Title
S. B. Goff’s Liniment
Author
S. B. Goff & Sons Co. of Camden, New Jersey
Image
Description
S. B. Goff’s Liniment is a late-19th to early-20th-century patent remedy produced by S. B. Goff & Sons Co. of Camden, New Jersey. This square aqua-glass bottle is fully embossed “S. B. GOFF’S OIL LINIMENT” and retains its original paper label, which advertises the preparation as both an external liniment and an internal medicine—a dual-use approach common before federal drug regulation.
The label lists its active ingredients prominently:
Alcohol 8% and Opium 1½ grains per fluid ounce.
Treatments claimed include cuts, burns, sprains, rheumatic pains, chapped hands, frostbite, neuralgia, cramps, scalds, open wounds, and even “loosening phlegm” and “checking serious diarrhoea.” The internal instructions recommend taking the liniment by the drop on sugar.
The bottle still contains its original thick brown liniment, separated into visible layers—an uncommon survival that preserves the genuine appearance of pre-FDA opiated liniments.
Condition
Bottle is structurally sound with no cracks or chips; original label is present with moderate edge loss; contents remain inside with visible stratification; original cork is partially intact.
Gallery
Historical context
Before the 1906 Pure Food and Drug Act, liniments like Goff’s were sold as universal remedies promising relief for everything from joint pain to bowel disorders. The inclusion of opium was typical—opiates were widely used for pain, sleep, diarrhea, and respiratory complaints, and were rarely disclosed clearly on labels until federal oversight increased.

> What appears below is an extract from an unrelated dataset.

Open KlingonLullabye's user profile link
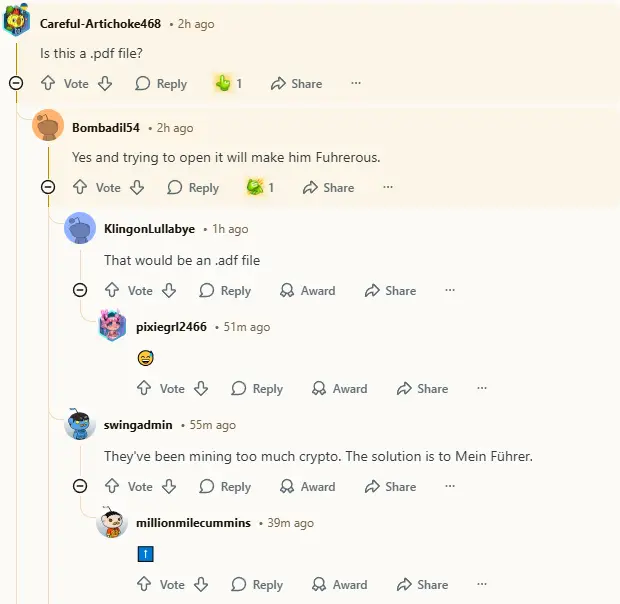This screenshot has width=620, height=604. click(149, 229)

S. B. Goff & Sons marketed their liniment as an indispensable “First Aid” medicine for households and farms. Products of this kind sat on shelves beside Sloan’s Liniment, Hamlin’s Wizard Oil, and other multi-purpose cure-alls.
Curious Facts, Ephemera, and Trivia
The instructions advise internal use even though the product is fundamentally an oily liniment—an unusual crossover even by patent medicine standards.
“Opium 1½ grains” equals roughly 97 mg of opium per ounce, meaning a full bottle could easily deliver significant narcotic effects.
The bottle embossing style, font, and paper label layout suggest production between 1890–1915.
The price of 25 cents was typical for small-batch regional liniments sold in general stores.
Excerpt
Stimulates the kidneys, increasing the secretion of the urine, and in loosening phlegm and breaking up forming colds in throat and chest… cramps also aid in checking serious diarrhoea.
Why it is in the Cabinet
This bottle represents an era when over-the-counter “cure-alls” blended alcohol, opiates, herbal extracts, and marketing bravado into a single household remedy. Its intact contents, surviving label, and bold therapeutic claims make it a superb example of pre-regulation American patent medicine—exactly the sort of object the Cabinet seeks to preserve.